### [What to work on]
Produce the records again in full, exactly as shown below.

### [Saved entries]
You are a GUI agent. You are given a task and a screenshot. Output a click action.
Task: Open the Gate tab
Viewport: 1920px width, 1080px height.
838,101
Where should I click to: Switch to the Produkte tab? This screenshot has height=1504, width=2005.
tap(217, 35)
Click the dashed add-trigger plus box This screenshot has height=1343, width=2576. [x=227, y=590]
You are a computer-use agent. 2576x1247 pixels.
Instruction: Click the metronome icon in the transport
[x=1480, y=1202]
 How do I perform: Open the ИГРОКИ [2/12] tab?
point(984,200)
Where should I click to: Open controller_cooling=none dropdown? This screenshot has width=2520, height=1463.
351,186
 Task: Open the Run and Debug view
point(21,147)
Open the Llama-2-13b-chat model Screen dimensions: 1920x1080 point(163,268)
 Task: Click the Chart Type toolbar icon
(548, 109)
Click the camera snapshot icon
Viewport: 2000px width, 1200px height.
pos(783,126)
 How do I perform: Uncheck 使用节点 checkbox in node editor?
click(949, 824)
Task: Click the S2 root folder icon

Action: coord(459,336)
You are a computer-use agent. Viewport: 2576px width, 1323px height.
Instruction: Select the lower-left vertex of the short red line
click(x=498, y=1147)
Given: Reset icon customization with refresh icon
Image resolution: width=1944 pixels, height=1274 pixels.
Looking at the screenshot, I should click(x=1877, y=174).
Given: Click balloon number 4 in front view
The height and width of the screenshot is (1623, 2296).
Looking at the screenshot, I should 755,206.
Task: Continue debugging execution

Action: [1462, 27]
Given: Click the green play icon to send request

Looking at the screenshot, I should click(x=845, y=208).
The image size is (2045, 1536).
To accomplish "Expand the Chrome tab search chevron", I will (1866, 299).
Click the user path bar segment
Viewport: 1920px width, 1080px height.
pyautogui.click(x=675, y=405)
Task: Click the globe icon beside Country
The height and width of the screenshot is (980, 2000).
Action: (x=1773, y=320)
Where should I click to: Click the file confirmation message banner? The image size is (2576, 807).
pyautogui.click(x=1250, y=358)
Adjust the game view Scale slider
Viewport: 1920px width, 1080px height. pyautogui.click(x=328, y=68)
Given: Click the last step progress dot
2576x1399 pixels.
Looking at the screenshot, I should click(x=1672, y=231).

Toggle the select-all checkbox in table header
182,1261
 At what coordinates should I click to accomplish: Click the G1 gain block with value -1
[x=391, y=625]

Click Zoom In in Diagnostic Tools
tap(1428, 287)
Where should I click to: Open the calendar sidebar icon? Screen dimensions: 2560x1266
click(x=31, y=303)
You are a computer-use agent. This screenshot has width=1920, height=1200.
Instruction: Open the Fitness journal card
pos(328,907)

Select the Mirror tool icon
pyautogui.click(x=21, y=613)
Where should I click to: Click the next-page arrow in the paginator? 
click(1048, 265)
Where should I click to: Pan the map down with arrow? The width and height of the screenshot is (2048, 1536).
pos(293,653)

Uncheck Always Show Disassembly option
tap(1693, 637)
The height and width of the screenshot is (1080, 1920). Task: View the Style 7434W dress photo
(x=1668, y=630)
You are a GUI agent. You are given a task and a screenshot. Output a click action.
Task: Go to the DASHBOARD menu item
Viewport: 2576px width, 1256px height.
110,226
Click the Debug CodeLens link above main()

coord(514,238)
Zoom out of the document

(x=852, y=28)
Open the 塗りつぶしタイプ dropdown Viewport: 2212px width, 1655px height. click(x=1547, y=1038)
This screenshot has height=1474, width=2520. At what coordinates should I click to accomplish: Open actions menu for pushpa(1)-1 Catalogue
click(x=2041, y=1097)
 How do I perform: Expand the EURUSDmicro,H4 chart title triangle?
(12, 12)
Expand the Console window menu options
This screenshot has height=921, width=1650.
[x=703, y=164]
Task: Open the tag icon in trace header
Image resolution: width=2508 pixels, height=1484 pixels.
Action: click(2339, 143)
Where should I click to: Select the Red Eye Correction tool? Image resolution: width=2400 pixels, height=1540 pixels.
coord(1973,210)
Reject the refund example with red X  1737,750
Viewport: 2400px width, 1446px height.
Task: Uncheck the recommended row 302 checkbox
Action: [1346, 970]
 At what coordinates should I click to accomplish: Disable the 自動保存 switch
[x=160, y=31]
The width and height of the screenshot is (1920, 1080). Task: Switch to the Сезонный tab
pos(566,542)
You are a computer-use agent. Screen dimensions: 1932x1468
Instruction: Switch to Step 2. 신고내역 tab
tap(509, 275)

### [Expected output]
You are a GUI agent. You are given a task and a screenshot. Output a click action.
Task: Open the Gate tab
Viewport: 1920px width, 1080px height.
838,101
Where should I click to: Switch to the Produkte tab? This screenshot has height=1504, width=2005.
tap(217, 35)
Click the dashed add-trigger plus box This screenshot has height=1343, width=2576. [x=227, y=590]
You are a computer-use agent. 2576x1247 pixels.
Instruction: Click the metronome icon in the transport
[x=1480, y=1202]
 How do I perform: Open the ИГРОКИ [2/12] tab?
point(984,200)
Where should I click to: Open controller_cooling=none dropdown? This screenshot has width=2520, height=1463.
351,186
 Task: Open the Run and Debug view
point(21,147)
Open the Llama-2-13b-chat model Screen dimensions: 1920x1080 point(163,268)
 Task: Click the Chart Type toolbar icon
(548, 109)
Click the camera snapshot icon
Viewport: 2000px width, 1200px height.
pos(783,126)
 How do I perform: Uncheck 使用节点 checkbox in node editor?
click(949, 824)
Task: Click the S2 root folder icon

Action: coord(459,336)
You are a computer-use agent. Viewport: 2576px width, 1323px height.
Instruction: Select the lower-left vertex of the short red line
click(x=498, y=1147)
Given: Reset icon customization with refresh icon
Image resolution: width=1944 pixels, height=1274 pixels.
Looking at the screenshot, I should click(x=1877, y=174).
Given: Click balloon number 4 in front view
The height and width of the screenshot is (1623, 2296).
Looking at the screenshot, I should 755,206.
Task: Continue debugging execution

Action: [1462, 27]
Given: Click the green play icon to send request

Looking at the screenshot, I should click(x=845, y=208).
The image size is (2045, 1536).
To accomplish "Expand the Chrome tab search chevron", I will (1866, 299).
Click the user path bar segment
Viewport: 1920px width, 1080px height.
pyautogui.click(x=675, y=405)
Task: Click the globe icon beside Country
The height and width of the screenshot is (980, 2000).
Action: (x=1773, y=320)
Where should I click to: Click the file confirmation message banner? The image size is (2576, 807).
pyautogui.click(x=1250, y=358)
Adjust the game view Scale slider
Viewport: 1920px width, 1080px height. pyautogui.click(x=328, y=68)
Given: Click the last step progress dot
2576x1399 pixels.
Looking at the screenshot, I should click(x=1672, y=231).

Toggle the select-all checkbox in table header
182,1261
 At what coordinates should I click to accomplish: Click the G1 gain block with value -1
[x=391, y=625]

Click Zoom In in Diagnostic Tools
tap(1428, 287)
Where should I click to: Open the calendar sidebar icon? Screen dimensions: 2560x1266
click(x=31, y=303)
You are a computer-use agent. This screenshot has width=1920, height=1200.
Instruction: Open the Fitness journal card
pos(328,907)

Select the Mirror tool icon
pyautogui.click(x=21, y=613)
Where should I click to: Click the next-page arrow in the paginator? 
click(1048, 265)
Where should I click to: Pan the map down with arrow? The width and height of the screenshot is (2048, 1536).
pos(293,653)

Uncheck Always Show Disassembly option
tap(1693, 637)
The height and width of the screenshot is (1080, 1920). Task: View the Style 7434W dress photo
(x=1668, y=630)
You are a GUI agent. You are given a task and a screenshot. Output a click action.
Task: Go to the DASHBOARD menu item
Viewport: 2576px width, 1256px height.
110,226
Click the Debug CodeLens link above main()

coord(514,238)
Zoom out of the document

(x=852, y=28)
Open the 塗りつぶしタイプ dropdown Viewport: 2212px width, 1655px height. click(x=1547, y=1038)
This screenshot has height=1474, width=2520. At what coordinates should I click to accomplish: Open actions menu for pushpa(1)-1 Catalogue
click(x=2041, y=1097)
 How do I perform: Expand the EURUSDmicro,H4 chart title triangle?
(12, 12)
Expand the Console window menu options
This screenshot has height=921, width=1650.
[x=703, y=164]
Task: Open the tag icon in trace header
Image resolution: width=2508 pixels, height=1484 pixels.
Action: click(2339, 143)
Where should I click to: Select the Red Eye Correction tool? Image resolution: width=2400 pixels, height=1540 pixels.
coord(1973,210)
Reject the refund example with red X  1737,750
Viewport: 2400px width, 1446px height.
Task: Uncheck the recommended row 302 checkbox
Action: [1346, 970]
 At what coordinates should I click to accomplish: Disable the 自動保存 switch
[x=160, y=31]
The width and height of the screenshot is (1920, 1080). Task: Switch to the Сезонный tab
pos(566,542)
You are a computer-use agent. Screen dimensions: 1932x1468
Instruction: Switch to Step 2. 신고내역 tab
tap(509, 275)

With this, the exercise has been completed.